Minayo (2001) salienta que a pesquisa com abordagem qualitativa se aprofunda nos fenômenos humanos e em suas interferências no ambiente em que atuam, reconhecendo seus significados particulares e individuais. Para Flick (2013), a pesquisa qualitativa está focada nos interesses dos participantes e em seus conhecimentos sobre o fato em estudo.

Convém ressaltar que, embora possuam abordagens diferentes, as pesquisas qualitativas e quantitativas não precisam necessariamente ser percebidas como opostas ou incompatíveis dentro de um mesmo trabalho. Ao contrário, as duas abordagens juntas podem agregar valor às informações e dados coletados, uma vez que ambas apresentam subsídios que podem reforçar dados valiosos no entendimento das informações apresentadas.
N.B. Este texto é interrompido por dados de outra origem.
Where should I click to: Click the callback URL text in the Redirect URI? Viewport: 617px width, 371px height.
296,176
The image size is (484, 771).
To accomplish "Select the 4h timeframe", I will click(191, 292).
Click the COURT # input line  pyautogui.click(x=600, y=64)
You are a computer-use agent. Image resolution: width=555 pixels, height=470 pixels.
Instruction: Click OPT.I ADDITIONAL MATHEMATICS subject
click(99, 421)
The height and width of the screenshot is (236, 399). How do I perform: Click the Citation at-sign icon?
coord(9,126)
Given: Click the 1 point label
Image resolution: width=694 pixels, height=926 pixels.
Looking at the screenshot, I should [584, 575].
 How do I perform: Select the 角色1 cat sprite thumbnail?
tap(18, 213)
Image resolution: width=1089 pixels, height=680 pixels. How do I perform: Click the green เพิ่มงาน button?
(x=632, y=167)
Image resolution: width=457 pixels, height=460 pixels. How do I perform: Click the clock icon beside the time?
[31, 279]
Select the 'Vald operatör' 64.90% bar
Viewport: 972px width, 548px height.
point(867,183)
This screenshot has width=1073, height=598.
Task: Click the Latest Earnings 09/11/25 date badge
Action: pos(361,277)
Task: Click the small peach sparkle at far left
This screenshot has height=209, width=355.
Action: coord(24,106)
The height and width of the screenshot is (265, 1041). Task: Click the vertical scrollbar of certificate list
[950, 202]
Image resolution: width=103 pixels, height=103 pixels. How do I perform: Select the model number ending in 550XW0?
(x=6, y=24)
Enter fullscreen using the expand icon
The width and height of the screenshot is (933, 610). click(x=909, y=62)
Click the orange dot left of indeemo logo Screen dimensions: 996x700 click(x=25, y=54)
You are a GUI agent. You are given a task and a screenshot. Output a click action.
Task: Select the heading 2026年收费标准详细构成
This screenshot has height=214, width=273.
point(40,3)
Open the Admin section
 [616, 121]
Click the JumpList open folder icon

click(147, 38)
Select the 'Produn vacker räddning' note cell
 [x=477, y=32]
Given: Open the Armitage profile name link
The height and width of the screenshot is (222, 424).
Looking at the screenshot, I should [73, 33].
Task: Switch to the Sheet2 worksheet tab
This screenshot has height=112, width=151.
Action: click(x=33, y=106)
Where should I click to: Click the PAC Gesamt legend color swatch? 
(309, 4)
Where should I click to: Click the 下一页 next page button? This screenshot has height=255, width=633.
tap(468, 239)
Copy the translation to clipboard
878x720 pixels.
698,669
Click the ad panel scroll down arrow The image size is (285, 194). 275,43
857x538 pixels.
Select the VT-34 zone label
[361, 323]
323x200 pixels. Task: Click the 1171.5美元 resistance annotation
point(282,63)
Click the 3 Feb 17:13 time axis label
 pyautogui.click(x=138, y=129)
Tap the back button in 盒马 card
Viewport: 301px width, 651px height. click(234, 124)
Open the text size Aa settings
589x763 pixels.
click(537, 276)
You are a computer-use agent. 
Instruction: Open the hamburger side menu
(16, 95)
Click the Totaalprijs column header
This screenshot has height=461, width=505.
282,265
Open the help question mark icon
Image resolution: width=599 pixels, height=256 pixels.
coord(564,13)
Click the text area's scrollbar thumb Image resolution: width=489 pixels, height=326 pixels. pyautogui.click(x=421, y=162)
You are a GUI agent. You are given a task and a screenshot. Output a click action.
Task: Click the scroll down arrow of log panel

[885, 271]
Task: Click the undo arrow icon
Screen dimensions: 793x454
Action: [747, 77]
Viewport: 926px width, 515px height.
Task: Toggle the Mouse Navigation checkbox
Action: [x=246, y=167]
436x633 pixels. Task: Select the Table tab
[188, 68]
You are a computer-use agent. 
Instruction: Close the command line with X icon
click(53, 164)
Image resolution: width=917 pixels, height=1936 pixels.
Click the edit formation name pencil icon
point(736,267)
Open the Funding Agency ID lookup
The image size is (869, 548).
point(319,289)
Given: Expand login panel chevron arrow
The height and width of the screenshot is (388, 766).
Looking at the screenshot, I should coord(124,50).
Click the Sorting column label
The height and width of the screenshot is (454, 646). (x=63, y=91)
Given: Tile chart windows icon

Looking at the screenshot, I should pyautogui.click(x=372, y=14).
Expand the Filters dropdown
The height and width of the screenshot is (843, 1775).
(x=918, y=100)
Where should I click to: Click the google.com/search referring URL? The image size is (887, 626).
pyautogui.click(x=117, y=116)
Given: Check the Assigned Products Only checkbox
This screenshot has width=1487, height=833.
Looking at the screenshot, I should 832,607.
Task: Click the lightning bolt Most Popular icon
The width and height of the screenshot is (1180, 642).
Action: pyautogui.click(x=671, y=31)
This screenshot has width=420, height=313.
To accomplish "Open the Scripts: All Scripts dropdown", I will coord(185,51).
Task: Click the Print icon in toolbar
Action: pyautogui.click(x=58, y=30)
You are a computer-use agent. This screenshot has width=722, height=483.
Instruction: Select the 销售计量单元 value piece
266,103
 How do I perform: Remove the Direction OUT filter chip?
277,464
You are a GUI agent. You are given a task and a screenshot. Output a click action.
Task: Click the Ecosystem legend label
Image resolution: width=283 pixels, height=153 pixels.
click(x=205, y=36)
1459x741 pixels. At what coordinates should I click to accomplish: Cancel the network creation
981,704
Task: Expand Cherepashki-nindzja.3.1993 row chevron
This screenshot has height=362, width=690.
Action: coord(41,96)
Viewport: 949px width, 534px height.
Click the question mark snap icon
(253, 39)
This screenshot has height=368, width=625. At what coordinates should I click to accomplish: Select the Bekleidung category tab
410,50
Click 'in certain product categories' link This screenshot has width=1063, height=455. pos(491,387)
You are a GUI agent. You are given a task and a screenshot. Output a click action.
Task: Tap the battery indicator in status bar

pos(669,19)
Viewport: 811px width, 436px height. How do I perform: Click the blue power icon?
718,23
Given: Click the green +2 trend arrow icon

A abordagem de pesquisa sob a perspectiva qualitativa permite ao pesquisador entender as particularidades do processo tendo um olhar holístico sobre os fenômenos. O que de fato se pretende é dar visibilidade aos procedimentos de construção de saber e às práticas exercidas nas atividades diárias dos professores, abraçando sua experiência particular como única. Além disso, a pesquisa com abordagem qualitativa permite uma relação de coautoria entre o pesquisador e o pesquisado, abrindo a possibilidade de se estabelecer entre eles um vínculo que será valioso durante toda a pesquisa. Para Bogdan e Biklen (1991) as pesquisas qualitativas permitem “uma compreensão interpretativa das interações humanas” (p. 53)

Sobre a pesquisa qualitativa em educação, é importante lembrar ainda que o pesquisador deve estar sempre atento à qualidade e ao rigor, tanto técnico quanto metodológico, durante todo o processo da pesquisa. Gatti (2006) apresenta que essa preocupação com o rigor deve ser considerada por todos, sendo os processos e métodos reavaliados a todo tempo, independentemente de a pesquisa estar sendo realizada por jovens pesquisadores ou por profissionais mais experientes.

Uma característica relevante na pesquisa qualitativa é que o pesquisador está preocupado com a compreensão e com o ponto de vista do colaborador. No caso especifico dessa pesquisa, nossa intenção é ouvir o professor e perceber conjuntamente com ele como sua identidade profissional vem sendo construída ao longo de sua trajetória pessoal e profissional e como esse percurso o influencia no exercício docente.